Will was still staring at the revolver, seeing the fake-pearl handle, the chrome flaking on the cylinder-a piece of junk.

“Jesus-frogs, you deaf, too?”

“I heard what you said: You’re ready.”

“Goddamn right I’m ready. I’m overdue ready!” Guttersen squared his shoulders and tilted his left temple toward Will. “All righty.. .” He took another deep, slow breath. “Here we go-and keep your damn eyes open! You owe me that. You’re about to come into some money.”

Standing in the basement of what the Lutheran Grandparents Program had assigned as his foster home, Will had then experienced an abrupt change of aspect, a camera-on-the-ceiling view that often occurred when something unusually shitty or dangerous happened in his life-a phenomenon he had experienced too many times.

Will stood there, a head taller than the big Norwegian in his wheelchair, seeing the room from above. A darkness tinted the space, a hopelessness that smelled of brittle paper and ironing.

Through the tinted air, he could see the old man, sitting with his head bowed, waiting to die, and the pool table, a SCHMIDT BEER neon sign over the bar, a jar of pickled eggs, bottles of booze in a row, a MINNESOTA TWINS pennant, photos on the wall of what looked like wrestlers, a JOE FOR EMPEROR sticker and two cowboy hats on a deer-horn rack-big, felt bullshit hats no wrangler would ever wear. One hat black, the other white.

Will had zoomed in and was examining himself, standing like a dope, holding the stainless-steel revolver, which was brighter, bigger than everything else in the room except for an old floor-model radio that Will’s ears had stopped hearing until that moment, possibly because a commercial break had just ended and the announcer now was on the subject of guns. He was saying, “… scientists have built a giant electromagnet in the Rocky Mountains. When they hit the switch, all the handguns in America will be sucked from holsters, bedrooms, locked closets-you name it. Guns’ll bust through walls, knock holes in roofs, that’s how strong the magnet is…”

Will’s eyes descended from the ceiling as he listened. After a minute or two, he was on the floor again, right back beside the wheelchair, when the old man said, “Jesus Christ, you waiting for me to die of old age?
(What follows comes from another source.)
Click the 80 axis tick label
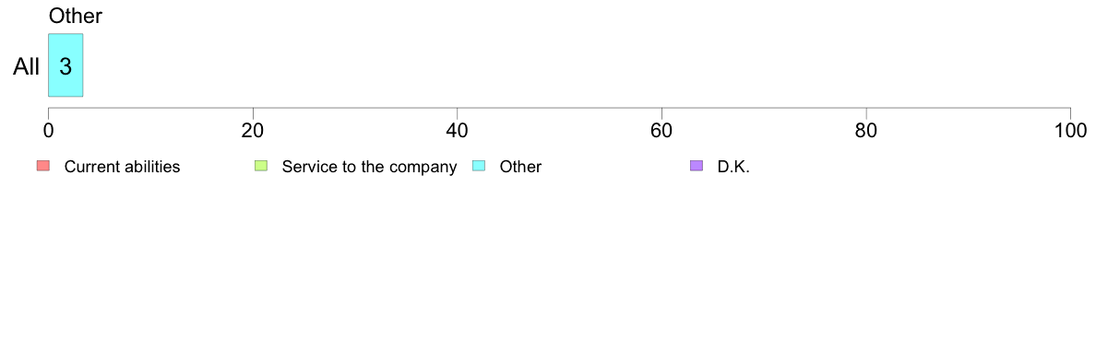Image resolution: width=1096 pixels, height=339 pixels. (x=866, y=131)
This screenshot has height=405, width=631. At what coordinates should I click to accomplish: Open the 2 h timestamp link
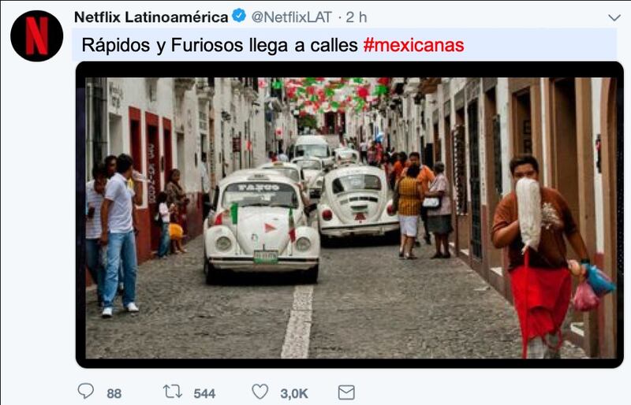[357, 17]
Pull the freakin’ trigger!”

Will said, “I was listening to the guy on the radio.”

“Well, stop listening and start shooting, goddamn it. I’m starting to lose the mood.”
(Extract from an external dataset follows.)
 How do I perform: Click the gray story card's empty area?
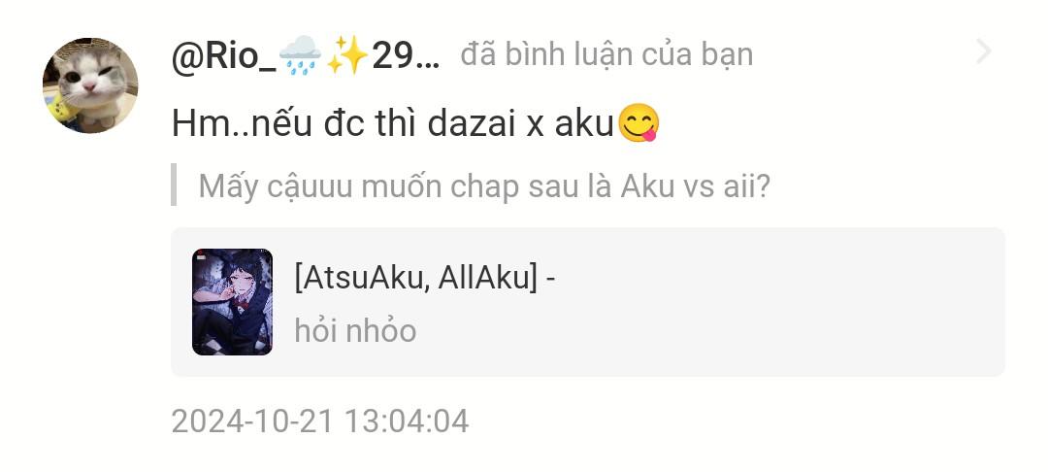769,302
“That thing about the giant magnet, is it bullshit?”

“Huh?”

“What the guy said about pulling guns through walls.”

The man looked up, irritated. “It’s a radio show, for chrissake! What’s a matter? You afraid that magnet’s gonna rip your damn arm off when that gun flies out the window?”

When Will asked, “Could it?,” the man snorted, getting mad now, and saying, “How stupid are they making kids these days? Damn half-breed, you must have the IQ of a Twinkie.”

Will said, “Hey!,” and pulled the hammer back. “Don’t talk to me that way. I’ve got a damn gun in my hand.”

The old man snapped, “Well, you sure could’ve fooled the hell out of me. Maybe you’d do better with a bow and arrow.”

“Knock it off. I mean it.”

“Let’s hope you do. My wife’s probably under the dryer by now.”

The old man had looked at Will, seeing the revolver, hammer back, and thought for a moment. He muttered something, then he squared his shoulders again, turned his temple toward Will and focused on the old photos of wrestlers on the wall.

“Do it!” he said. “Or I’m calling the cops.” Then tried to piss off Will, adding, “You being Ethiopian, maybe we should melt the freakin’ gun down and make a freakin’ spear out of it. A weapon not so complicated.”